Quase três semanas após as últimas eleições, mantém-se o impasse em Espanha para a formação de um governo maioritário, o mesmo que levou às segundas eleições em apenas seis meses. Todos os partidos concordam que Espanha não deve seguir para um novo sufrágio, mas, por outro lado, nenhum quer apoiar o Partido Popular.

Mariano Rajoy terminou, esta quarta-feira, a primeira ronda de conversações com os principais partidos – PSOE, Podemos e Cuidadanos – e mantém-se o bloqueio político. Como líder do partido mais votado, primeiro-ministro do governo em funções não quer perder mais tempo e entregou um programa de governo a todos os partidos como ponto de partida para as negociações, no entanto, essa não é uma garantia de sucesso.

O programa pouco difere daquele que o PP levou para a ronda de negociações que se seguiu às primeiras eleições (de dezembro) à exceção de algumas reformas laborais e educativas, segundo o El País. Partindo do principio que os partidos mantêm a convicção de rejeitar esse projeto e o governo do PP, a possibilidade de Espanha poder seguir para umas terceiras eleições é real.

Rajoy conseguiu 137 deputados, mas precisa de 176 para conseguir um governo estável. A abstenção do Ciudadanos é a possibilidade mais farovável, e praticamente garantida, já que Albert Rivera considera que esta é a forma de evitar novas eleições.

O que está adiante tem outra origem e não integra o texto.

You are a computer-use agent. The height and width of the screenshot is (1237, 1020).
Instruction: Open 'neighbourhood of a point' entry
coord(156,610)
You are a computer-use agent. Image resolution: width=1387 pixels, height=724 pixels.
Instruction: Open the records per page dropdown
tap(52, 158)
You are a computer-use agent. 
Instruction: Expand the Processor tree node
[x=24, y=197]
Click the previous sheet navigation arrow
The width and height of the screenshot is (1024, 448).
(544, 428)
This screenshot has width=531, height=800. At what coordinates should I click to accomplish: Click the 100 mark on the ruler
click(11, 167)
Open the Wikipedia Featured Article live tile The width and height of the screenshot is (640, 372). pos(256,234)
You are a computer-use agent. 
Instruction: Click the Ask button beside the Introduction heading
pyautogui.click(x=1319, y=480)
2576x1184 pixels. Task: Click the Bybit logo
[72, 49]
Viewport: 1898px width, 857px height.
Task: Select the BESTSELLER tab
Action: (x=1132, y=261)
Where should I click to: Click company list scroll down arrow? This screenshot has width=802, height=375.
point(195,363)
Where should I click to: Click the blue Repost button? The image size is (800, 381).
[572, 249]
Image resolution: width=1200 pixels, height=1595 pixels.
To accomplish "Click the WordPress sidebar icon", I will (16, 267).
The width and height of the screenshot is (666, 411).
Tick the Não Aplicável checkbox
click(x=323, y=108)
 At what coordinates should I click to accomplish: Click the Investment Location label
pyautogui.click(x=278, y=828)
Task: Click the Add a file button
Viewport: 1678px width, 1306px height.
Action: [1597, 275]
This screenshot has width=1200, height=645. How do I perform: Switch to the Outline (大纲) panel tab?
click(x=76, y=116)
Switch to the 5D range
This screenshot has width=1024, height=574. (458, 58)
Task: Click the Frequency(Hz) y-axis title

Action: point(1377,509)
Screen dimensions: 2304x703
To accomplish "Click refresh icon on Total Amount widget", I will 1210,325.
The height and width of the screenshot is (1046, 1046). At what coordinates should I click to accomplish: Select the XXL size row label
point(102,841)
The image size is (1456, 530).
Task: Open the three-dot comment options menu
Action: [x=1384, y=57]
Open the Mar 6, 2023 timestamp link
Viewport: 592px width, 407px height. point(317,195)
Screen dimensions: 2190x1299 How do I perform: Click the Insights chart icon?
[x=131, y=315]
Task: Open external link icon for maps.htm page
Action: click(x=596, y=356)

Temos de encontrar uma forma de desbloquear esta situação e consideramos que uma abstenção técnica é melhor que umas terceiras eleições. Espero que outros partidos possam fazer o que nós fizemos hoje”, afirmou Albert Rivera, segundo a Reuters.

No entanto, o apoio ou abstenção do Ciudadanos é insuficiente para conseguir o objetivo. O partido só conseguiu 32 deputados, isto é, ficam a faltar 23 para a maioria.

O Podemos, liderado por Pablo Iglesias, já manifestou uma posição contrária. Tal como nas rondas de negociações das tentativas de investidura das primeiras eleições, o Podemos recusa aliar-se ou apoiar o PP, por considerar que os seus programas são demasiado incompatíveis. Para Iglesias, Rajoy só conseguirá governar com o apoio ou abstenção do PSOE, e nesse caso o Podemos assumirá o papel de líder da oposição. Mas este não é o desejo de Iglesias, que prefere um governo socialista e uma alternativa de esquerda em vez de um Executivo conservador.

Desta forma, Iglesias lançou um “ultimato” a Pedro Sánchez: “Tem que escolher entre [um governo de] Rajoy, uma alternativa de esquerda ou terceiras eleições”.

Na política não é possível uma coisa e o seu contrário. O PSOE tem que escolher”, afirmou Iglesias, segundo o El País.

Rajoy pretende tentar formar governo no final deste mês ou no inicio do próximo, mas só se tiver garantias que possa ter sucesso. Novos encontros vão decorrer, mas a decisão final parece estar dependente do que o PSOE decidir e as negociações não começaram bem para o lado do líder do PP.

Depois de uma hora e meia de reunião, esta quarta-feira, Sánchez disse à imprensa que o PSOE vai votar contra Rajoy como candidato a primeiro-ministro. Sánchez também rejeita uma grande coligação entre PP e PSOE, ainda que admita que pretende fazer tudo ao seu alcance para evitar novas eleições.

O novo parlamento será formado a 19 de julho e uma ronda de conversações com os partidos e o Rei Felipe VI deve acontecer já na próxima semana. Se Rajoy tentar formar governo no final do mês e falhar, inicia-se um período de dois meses para que seja encontrada uma alternativa, antes de serem convocadas novas eleições.